The point could be made by having it design and print implements for an indoor container grow and then run lights and water over a microcontroller. Like Anthropic's vending machine this would also be an already addressed, if not solved, space for both home manufacturing and ag/garden automation.
It'd still be novel to see an LLM figure it out from scratch step by step, and a hell of a lot more interesting than whatever the fuck this is. Googling farmland in Iowa or Texas and then writing instructions for people to do the actual work isn't novel or interesting; of course an LLM can write and fill out forms. But the end result still primarily relies on people to execute those forms and affect the world, invalidating the point. Growing corn would be interesting, project managing corn isn't.
This is all addressed in the original blog post.
Seriously, what does this prove? The AI isn't actually doing anything, it's just online shopping basically. You're just going to end up paying grocery store prices for agricultural quantities of corn.
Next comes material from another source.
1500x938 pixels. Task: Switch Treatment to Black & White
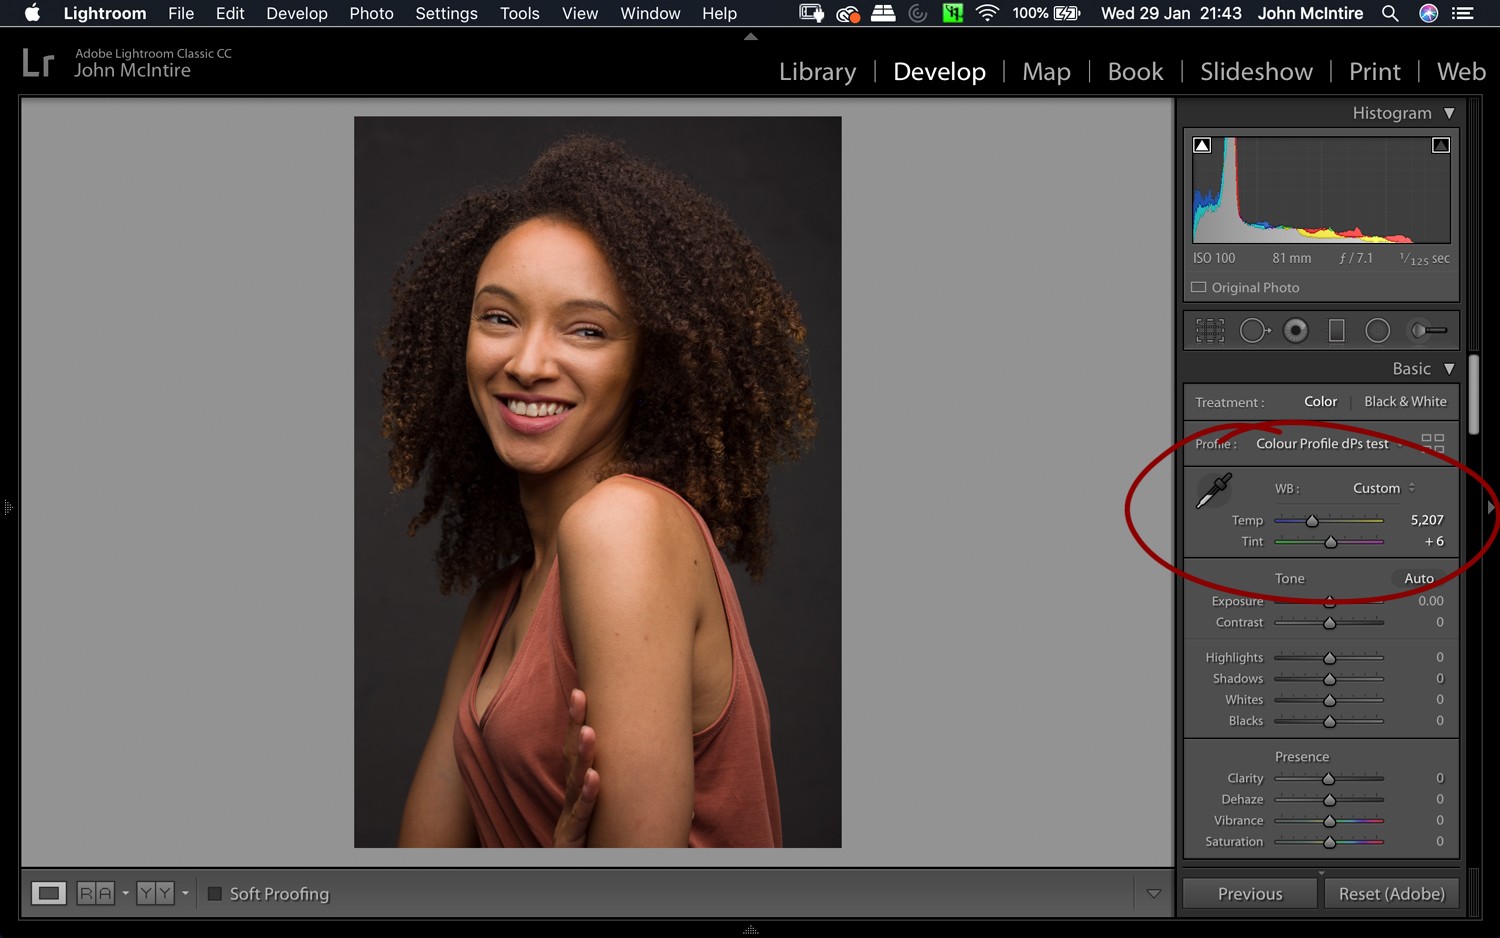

We feed it the information as a context to help us make a plan or strategy to achieve or get something.
They are also doing the same. They will be feeding the sensor, weather and other info, so claude can give them plan to execute.
Ultimately, they need to execute everything.
So this is a very legitimate test. We may learn some interesting ways that planting, growing, harvesting, storing, and selling corn can go wrong.
I certainly wouldn't expect to make money on my first or second try!